Thirteen of the 26 episodes produced in the land of the rising sun will be released in the U.S. by Bandai, with two episodes per tape. If the concept translates to American audiences, a pair of space-traveling bounty hunters named Spike Siegal and Jet Black may become Power Rangers for a new millennium. Well, almost.
According to Nobu Yamamoto, sales and marketing manager for Bandai (which brought Power Rangers over in 1993), the demos for anime in the U.S. are primarily ‘high school to university students who are very intelligent and into computers and the Internet.’
Yamamoto recognizes that ‘Japanese animation is still a niche market [in the U.S.],’ and Bandai plans to play to this base where it lives-through paid advertising in magazines such as Sci-Fi Entertainment, Amazing Stories and Comic Buyer’s Guide.
Promotions and screenings are scheduled for game, comic book and animation conventions. These on-site appearances are an ideal way to introduce the story, as well as the use of high-tech computer animation-rare for a genre that has mostly relied on traditional
2-D cel animation.

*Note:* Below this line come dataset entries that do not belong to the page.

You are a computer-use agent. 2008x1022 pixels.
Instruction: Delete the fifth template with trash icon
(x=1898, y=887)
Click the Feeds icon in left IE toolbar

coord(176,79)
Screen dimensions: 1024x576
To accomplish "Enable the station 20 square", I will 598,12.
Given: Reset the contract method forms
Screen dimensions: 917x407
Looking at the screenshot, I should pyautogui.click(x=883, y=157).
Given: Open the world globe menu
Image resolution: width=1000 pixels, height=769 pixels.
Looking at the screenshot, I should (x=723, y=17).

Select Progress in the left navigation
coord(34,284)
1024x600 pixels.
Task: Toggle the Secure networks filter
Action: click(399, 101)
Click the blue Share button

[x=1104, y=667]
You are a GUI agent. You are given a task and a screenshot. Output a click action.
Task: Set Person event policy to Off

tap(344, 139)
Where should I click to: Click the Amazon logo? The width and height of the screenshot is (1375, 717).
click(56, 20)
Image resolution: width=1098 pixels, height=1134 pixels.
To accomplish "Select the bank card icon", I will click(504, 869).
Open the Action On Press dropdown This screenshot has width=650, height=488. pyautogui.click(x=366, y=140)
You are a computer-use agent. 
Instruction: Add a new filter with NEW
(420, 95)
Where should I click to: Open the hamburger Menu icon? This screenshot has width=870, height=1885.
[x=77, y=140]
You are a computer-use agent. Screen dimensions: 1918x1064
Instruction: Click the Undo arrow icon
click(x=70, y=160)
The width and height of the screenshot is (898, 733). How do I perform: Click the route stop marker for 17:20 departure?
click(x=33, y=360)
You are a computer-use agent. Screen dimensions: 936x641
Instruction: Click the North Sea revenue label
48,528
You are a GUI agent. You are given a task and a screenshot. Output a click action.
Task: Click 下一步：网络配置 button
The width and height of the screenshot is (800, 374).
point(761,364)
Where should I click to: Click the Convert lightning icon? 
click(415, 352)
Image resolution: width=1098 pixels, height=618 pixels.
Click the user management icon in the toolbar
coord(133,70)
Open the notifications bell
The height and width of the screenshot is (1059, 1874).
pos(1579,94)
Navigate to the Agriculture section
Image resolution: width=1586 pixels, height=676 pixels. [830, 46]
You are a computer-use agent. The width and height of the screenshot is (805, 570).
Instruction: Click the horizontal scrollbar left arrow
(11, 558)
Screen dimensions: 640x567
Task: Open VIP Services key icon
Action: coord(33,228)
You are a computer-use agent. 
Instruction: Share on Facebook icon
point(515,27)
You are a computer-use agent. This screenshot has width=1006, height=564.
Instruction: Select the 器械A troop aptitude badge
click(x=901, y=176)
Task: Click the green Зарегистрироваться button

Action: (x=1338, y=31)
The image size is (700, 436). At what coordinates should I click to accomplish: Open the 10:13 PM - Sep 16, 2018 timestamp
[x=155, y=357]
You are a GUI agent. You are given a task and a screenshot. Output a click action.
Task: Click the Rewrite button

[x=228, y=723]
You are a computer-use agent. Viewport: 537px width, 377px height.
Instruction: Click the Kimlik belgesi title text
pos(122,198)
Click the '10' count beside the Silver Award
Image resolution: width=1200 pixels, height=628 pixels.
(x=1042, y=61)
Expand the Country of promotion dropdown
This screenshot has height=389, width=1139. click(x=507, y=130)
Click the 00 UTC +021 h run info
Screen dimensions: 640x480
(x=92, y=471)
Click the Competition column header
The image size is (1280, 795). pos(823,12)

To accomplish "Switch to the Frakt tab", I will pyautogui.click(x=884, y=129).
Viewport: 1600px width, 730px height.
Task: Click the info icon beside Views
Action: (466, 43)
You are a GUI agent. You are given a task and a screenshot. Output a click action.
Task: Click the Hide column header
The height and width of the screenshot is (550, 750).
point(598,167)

Bandai will use the trade show opportunities to spread the word via giveaways of T-shirts and CD cases.
The next step is to build on anime’s loyal but narrow State-side audience base. Cowboy Bebop arrives on home video just as Princess Mononoke (along with Titanic, the only movie ever to gross US$150 million in Japan) is about to make its U.S. debut in theaters. The family-oriented picture, featuring the voices of Claire Danes, Minnie Driver and Gillian Anderson, promises to expand the audience for Japanese animation in the U.S. when it bows in October.
Hard-core American fans appreciate the differences between anime and Western-style toons, but Yamamoto believes attracting a wider audience means stressing the similarities. ‘Nobody recognizes Pokémon as Japanese animation,’ he says. ‘It’s more like just another cartoon in the U.S. If they don’t characterize our product as Japanese animation, that’s success for us.’
Bandai will have to attract a significant crowd of teens and young adults to match that kind of success. Unlike Pokémon or Power Rangers, Cowboy Bebop won’t have animation’s traditional base audience of kids-or at least Bandai can’t actively pursue it. ‘Technically, I can’t recommend it [for kids],’ says Yamamoto, citing distributor Pioneer’s ’13 and up’ label for the video. The rating is based on ‘a little violence’ and of some of the characters smoking. Says Yamamoto: ‘In Japan, it’s not a big deal, but in the U.S., it’s a big deal.’